Existait il des panneaux "interdit aux indigènes" à l'époque de l'Algérie coloniale ?
Question d'origine :
Bonjour guichet de savoir :-)
dans la film "l'étranger" de François Ozon (sur la base du roman de Camus), il y a une scène ou Mersault amène son amie au cinéma et juste à côté de la caisse de ce cinéma il y a une pancarte "interdit aux indigènes" y avait-il ce type de panneau à l'époque de l'algérie coloniale ?
merci par avance !
Réponse du Guichet
Discriminations à l'époque coloniale en Algérie
Malgré nos recherches, nous n’avons trouvé aucune mention explicite de pancartes ou affiches ainsi formulées : « interdit aux indigènes ». Au regard des nombreuses discriminations vécues par les Algériens, cela ne signifie pas qu’elles n’aient pas pu exister…
Bonjour,
Durant l’époque coloniale, la France a gravé dans la loi la hiérarchisation des individus en fonction de leur origine, en votant en 1881 le code de l’Indigénat. « La loi du 28 juin 1881 instaure en Algérie un régime juridique d'exception pour les populations autochtones. Privant ces dernières de leurs droits individuels, le code de l'indigénat sera ensuite généralisé à toutes les colonies françaises. Ensemble de décrets plutôt que véritable « code », « l'indigénat » était une législation assujettissant les autochtones à une série de règles et de mesures répressives : travaux forcés, interdiction de circuler la nuit, obligation d'obéir aux ordres de transport et de réquisition d'animaux, interdiction de quitter sa commune sans permission et de tenir des propos offensants envers les autorités coloniales...Les indigènes, « sujets » français aux libertés limitées et soumis à un régime pénal discriminatoire, ont donc un statut distinct des colons, qui sont « citoyens » français : une infériorité juridique justifiée par la « mission civilisatrice » de la France dans les colonies.
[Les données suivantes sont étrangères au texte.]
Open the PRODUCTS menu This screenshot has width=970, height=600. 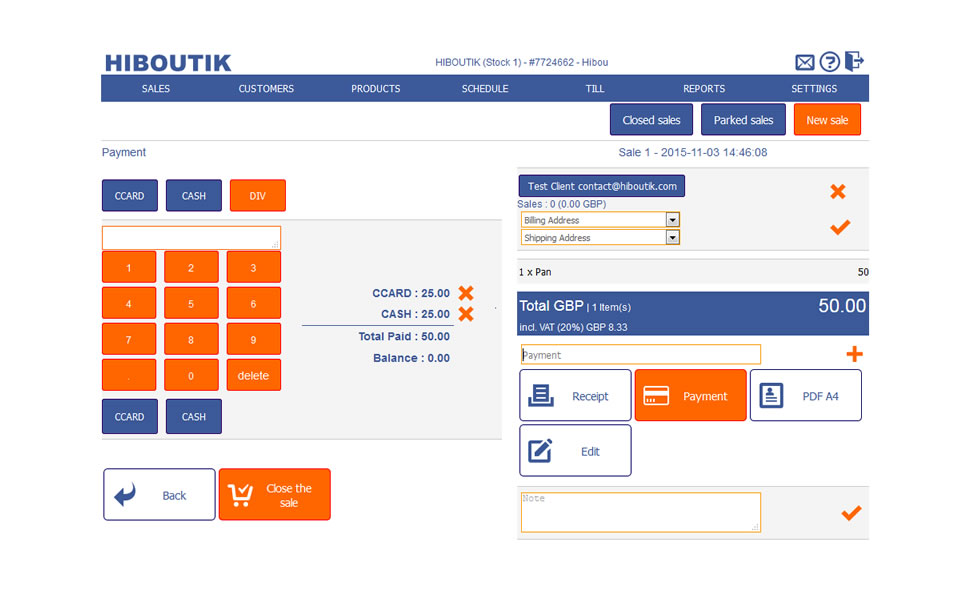point(375,89)
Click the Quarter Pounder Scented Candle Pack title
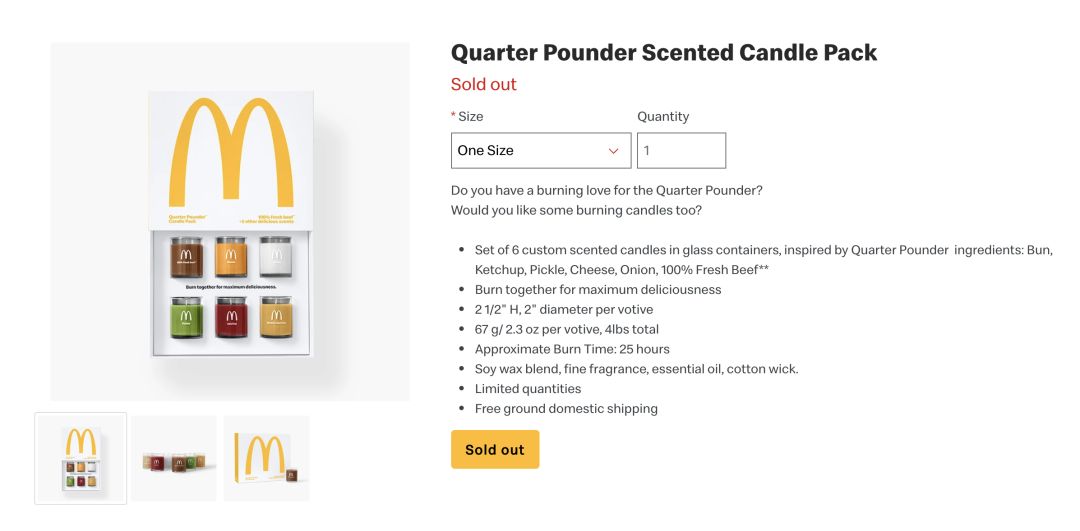Viewport: 1080px width, 531px height. pyautogui.click(x=663, y=53)
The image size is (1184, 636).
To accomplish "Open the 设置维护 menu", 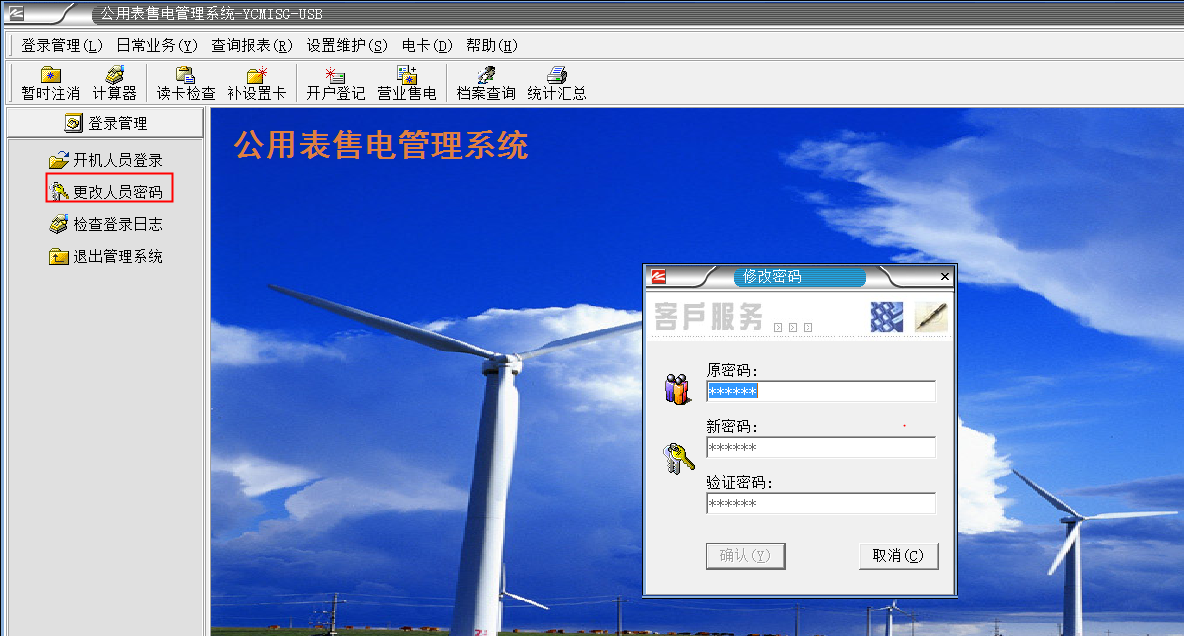I will click(x=347, y=45).
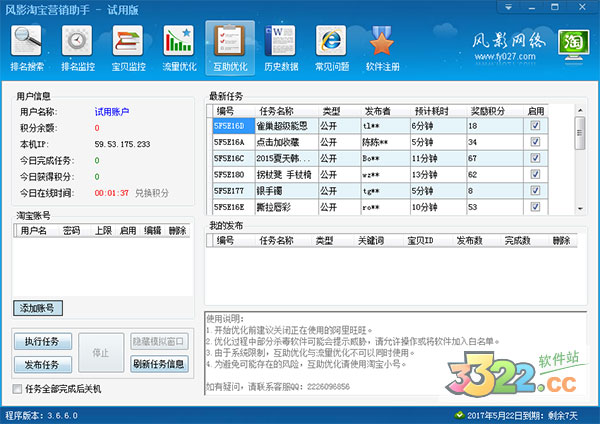Click the 互助优化 clipboard icon
Viewport: 600px width, 424px height.
(x=229, y=41)
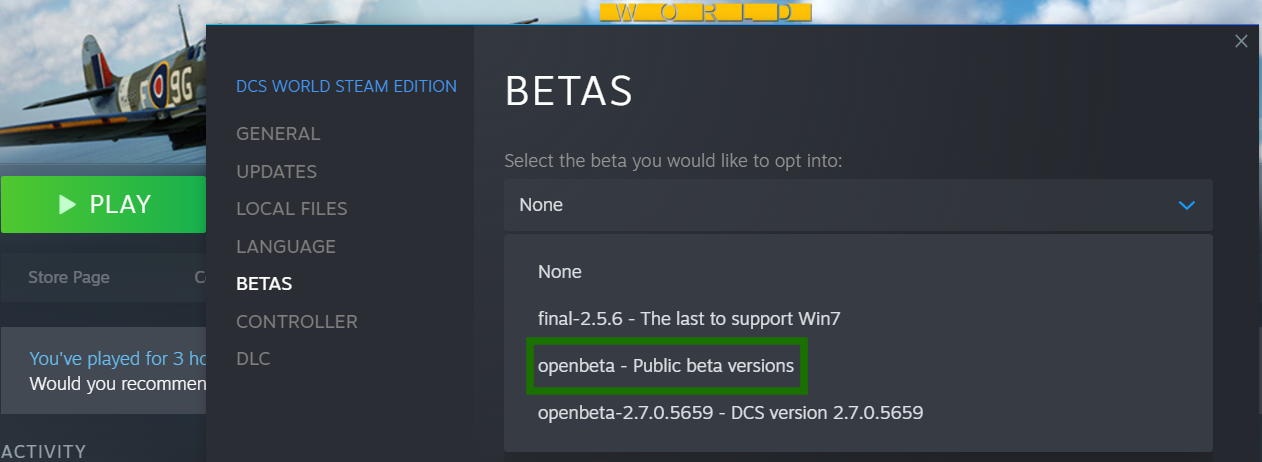1262x462 pixels.
Task: Choose the None beta option in list
Action: point(560,272)
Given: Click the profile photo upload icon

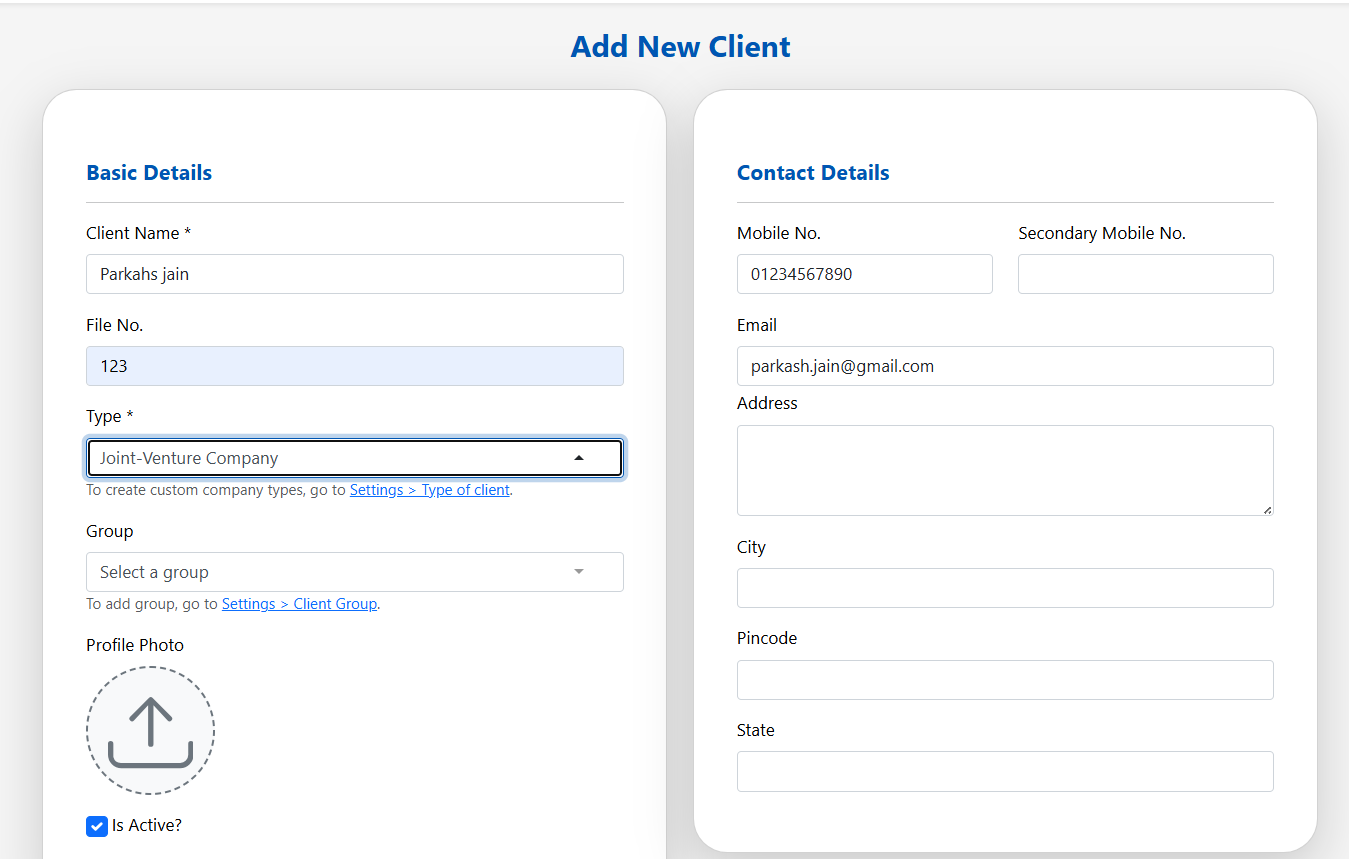Looking at the screenshot, I should 150,730.
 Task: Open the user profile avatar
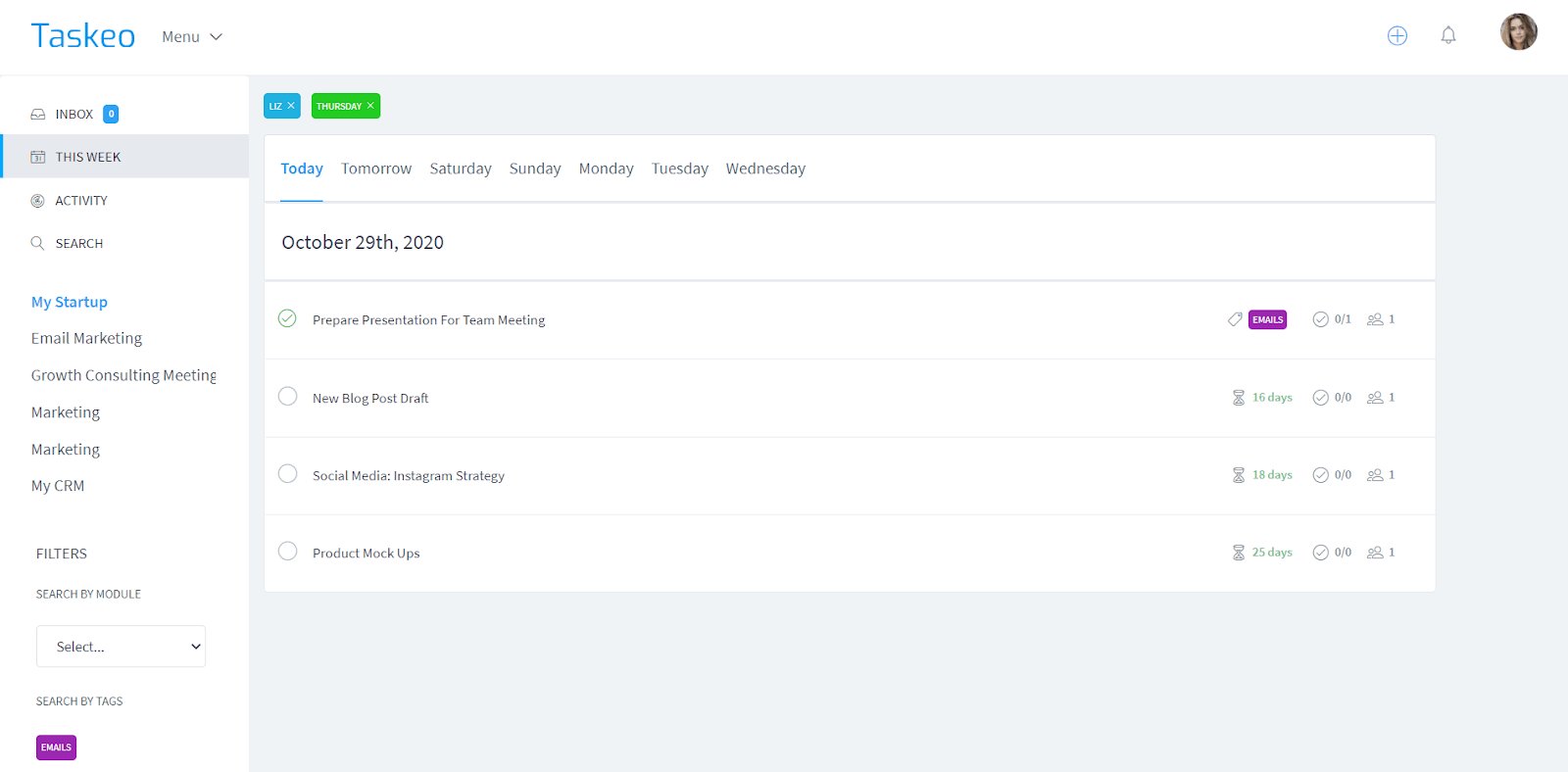(1518, 32)
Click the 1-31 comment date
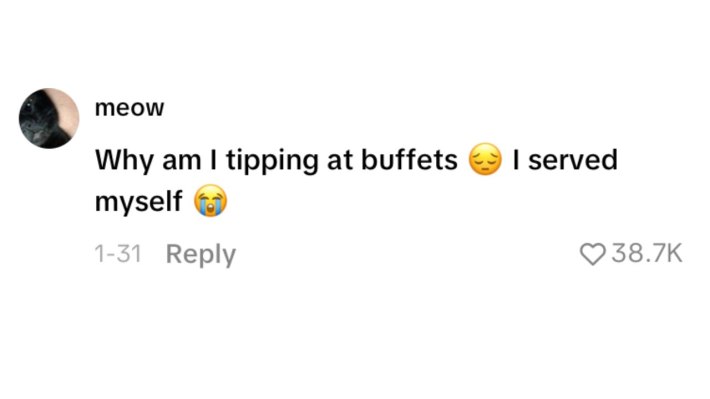 click(x=118, y=254)
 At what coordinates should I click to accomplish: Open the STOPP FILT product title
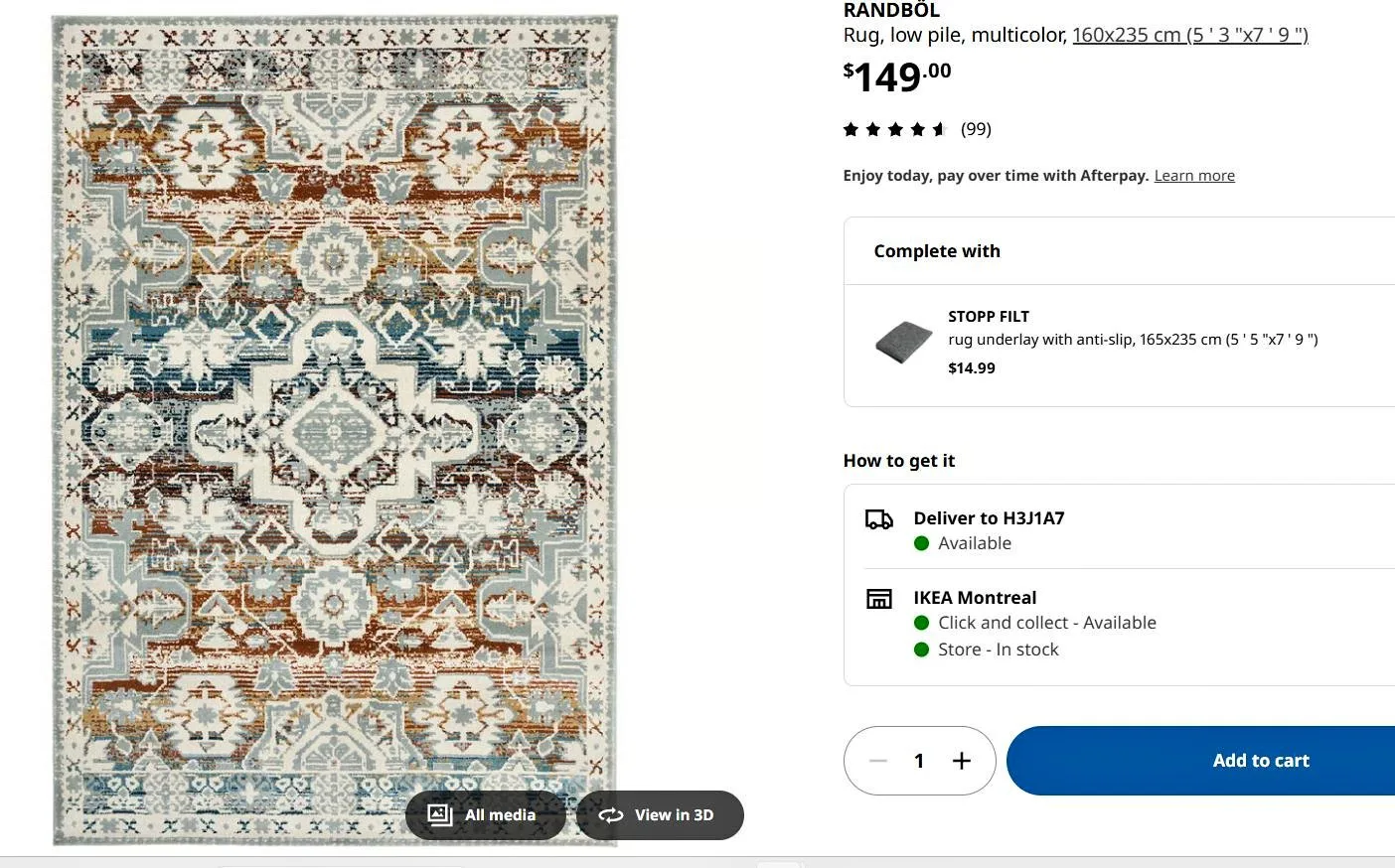(x=988, y=317)
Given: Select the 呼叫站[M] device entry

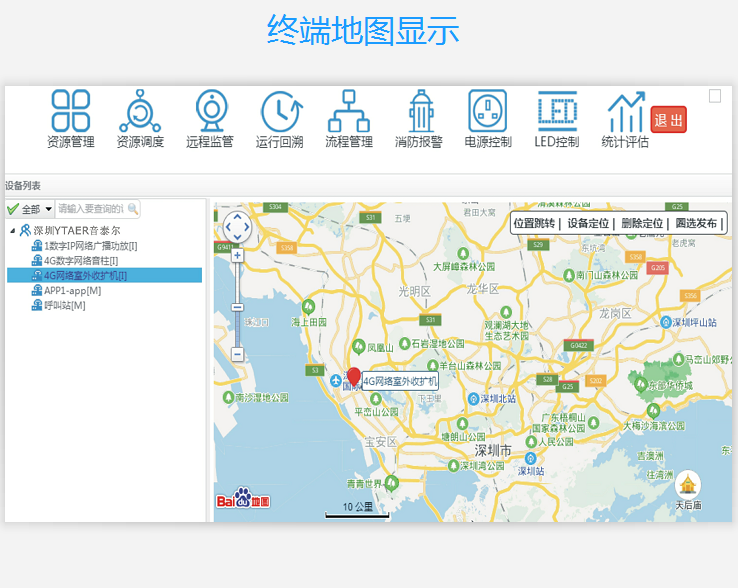Looking at the screenshot, I should [64, 305].
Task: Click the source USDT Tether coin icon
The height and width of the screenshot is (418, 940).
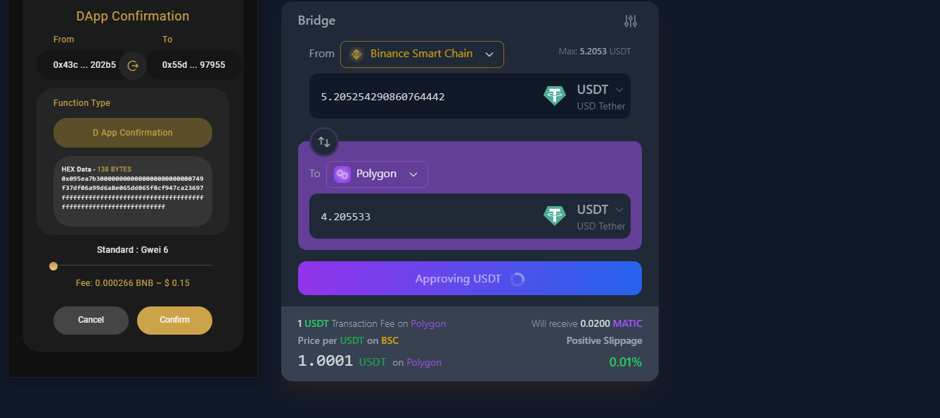Action: click(554, 96)

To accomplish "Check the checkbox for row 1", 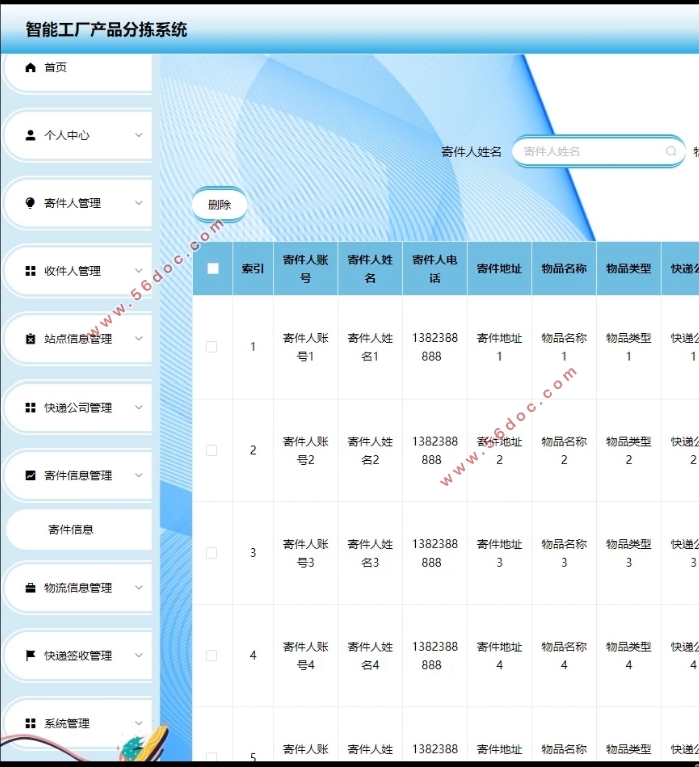I will click(211, 347).
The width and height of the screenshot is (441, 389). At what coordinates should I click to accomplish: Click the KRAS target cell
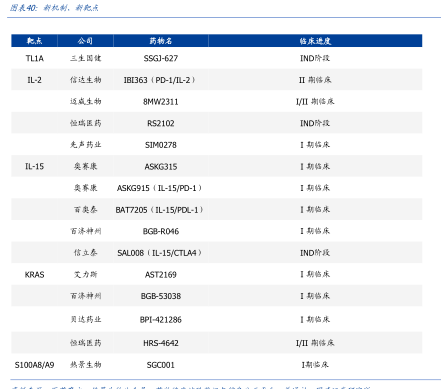click(34, 275)
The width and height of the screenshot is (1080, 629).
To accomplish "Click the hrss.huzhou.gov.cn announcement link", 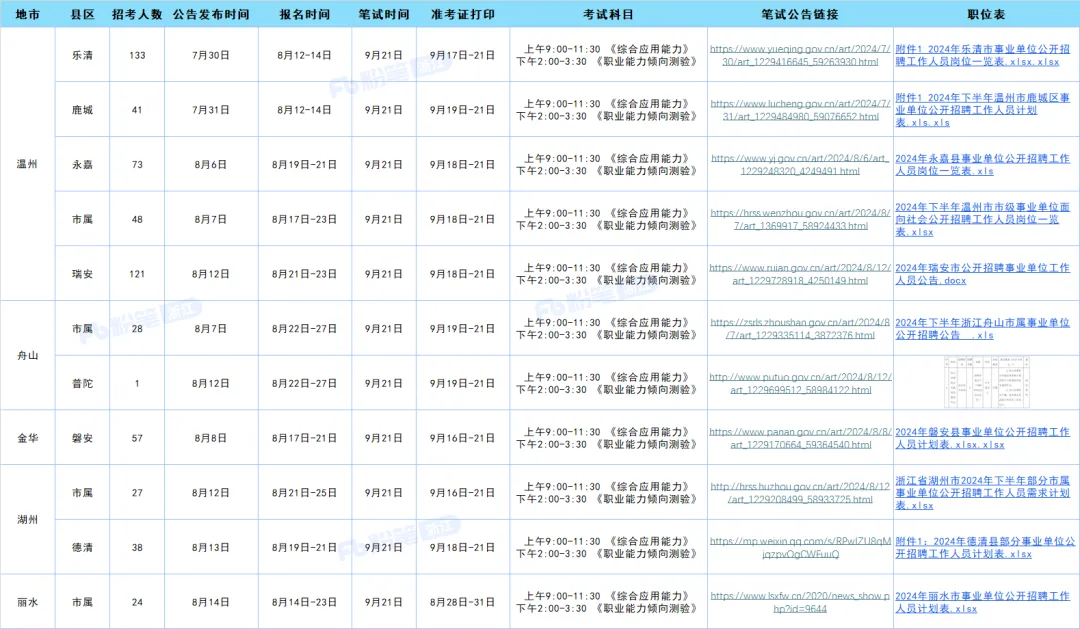I will [799, 492].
En Algérie, ce régime existait en réalité déjà depuis 1834 et faisait suite aux conquêtes de 1830. Mais c'est la loi de 1881 qui l'entérine, en donnant à l'administration française de vastes pouvoirs disciplinaires sur les populations indigènes. ». (La mise en place du "code de l'Indigénat dans les colonies)
Racisme et discriminations induits par la loi, et traduits dans les comportements quotidiens. L’article de l’historienne Sylvie Thénault (Tragédies algériennes, 1830-2022, l’Histoire collection n°95) est ainsi intitulé : Algérie coloniale, une société d’apartheid ? En voici un extrait : « Au travail, à l’assemblée, dans les quartiers, une véritable ségrégation traverse de part en part la société algérienne. Majorité numérique, « les musulmans » sont pourtant cantonnés dans une position subalterne. […] Utilisé officiellement pour éviter le terme « Algériens », qui aurait valu reconnaissance d’une nation en propre, « musulmans » n’a pas de définition précise et encore moins rationnelle. […] L’Algérie française repose sur une infériorisation des Algériens. Pour cette raison, elle évoque facilement une société d’apartheid et ce, bien qu’il n’y ait jamais eu de régime juridique cloisonnant les espaces ni interdisant les relations interpersonnelles entre « les musulmans » et les autres. » Sur la même page que cet article vous pouvez voir la photo de la devanture d’un café légendée ainsi : « La terrasse de la brasserie de l’Étoile à Mascara, remplie par les seuls colons européens, petits et grands. »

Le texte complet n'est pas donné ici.